Until the proposed transfer of Stock is approved by GEE and all of the actions,
representations and warranties described in paragraph 2 of this Agreement have
occurred, this Agreement shall be of no force and effect.

        c. Firstar Bank Milwaukee, N.A. (formerly known as First Bank Southeast,
N.A.) (hereinafter, "Firstar") must execute a Release in favor of the
Defendants releasing all claims, suits, and demands against the Defendants. The
Release shall be in the form attached hereto as Exhibit 6.


<PAGE>   7


                                       7

     7. Trustee's Representations

        a. The Trustee agrees to notify Chicago Title & Trust and/or any other
similar entity or person that the Estate no longer has or asserts any interest
in the properties identified on Exhibit 4 attached hereto. The Trustee further
agrees to execute and deliver (but not prepare) any documents reasonably
necessary to evidence that the Estate no longer has an interest in such
properties, including the execution of documents which would assist the
Defendants in their efforts to remove clouds, restrictions, liens,
encumbrances, lis pendens notices, and the like from the legal title to or the
beneficial interests in the properties, which obligation shall be a continuing
one of the Trustee and/or his authorized agents.

        b.

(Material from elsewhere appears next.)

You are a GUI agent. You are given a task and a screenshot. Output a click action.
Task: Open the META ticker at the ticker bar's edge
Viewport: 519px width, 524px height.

Upon receipt of the Settlement Consideration, the Trustee shall
promptly file and prosecute a motion to dismiss the Adversary Proceedings
pursuant to settlement with prejudice and without costs.

        c. The Trustee is aware of, and will comply fully with, all reporting
requirements associated with the transfer of Stock from the Defendants to the
Trustee including, without limitation, filings required by the Securities
Exchange Act of 1934. The sole purpose of the transfer of Stock hereunder is to
resolve and settle the Trustee's claims to title to said Stock as well as the
Property.

        d. Neither the Trustee, the estate, nor their attorneys, shall hereafter
bring, commence, institute, maintain, or prosecute any action at law,
proceeding in equity or any other legal proceeding against any of the
Defendants based in whole or in part upon any event, right, debt, claim,
judgment, demand, action, cause of action, duty, expense, obligation, damage or
liability released herein.

     8. Release of Claim of Goldman-Vass Realty. Effective upon the Trustee's
receipt of the Settlement Consideration, the proof of claim filed by
Goldman-Vass Realty, Inc. against the Estate is hereby deemed withdrawn with
prejudice and disallowed in its entirety with prejudice and the Trustee is
authorized by Shari and Goldman-Vass Realty to use this Agreement as the basis
for the entry of an order withdrawing and disallowing the proof of claim filed
by Goldman-Vass Realty. Shari, as an officer and/or agent of Goldman-Vass
Realty, shall execute any document reasonably required by the Trustee to effect
this withdrawal of such claim.

     9. No Admission. The transfer of the Settlement Consideration and the
execution of this Agreement by the Defendants are done entirely for the purpose
of compromise and settlement of disputed claims. Neither the fact of the
Settlement Consideration, this Agreement, nor the compromise and settlement of
claims shall be construed as an admission of any liability on the part of the
Defendants, by whom all liability is expressly denied.





<PAGE>   8


                                       8

     10. Whole Agreement. This Agreement constitutes the entire written
agreement of compromise and settlement between the parties, and there are no
other agreements modifying its terms. The terms of this Agreement can be
modified only by a writing signed by each of the parties hereto, expressly
stating that such modification is intended.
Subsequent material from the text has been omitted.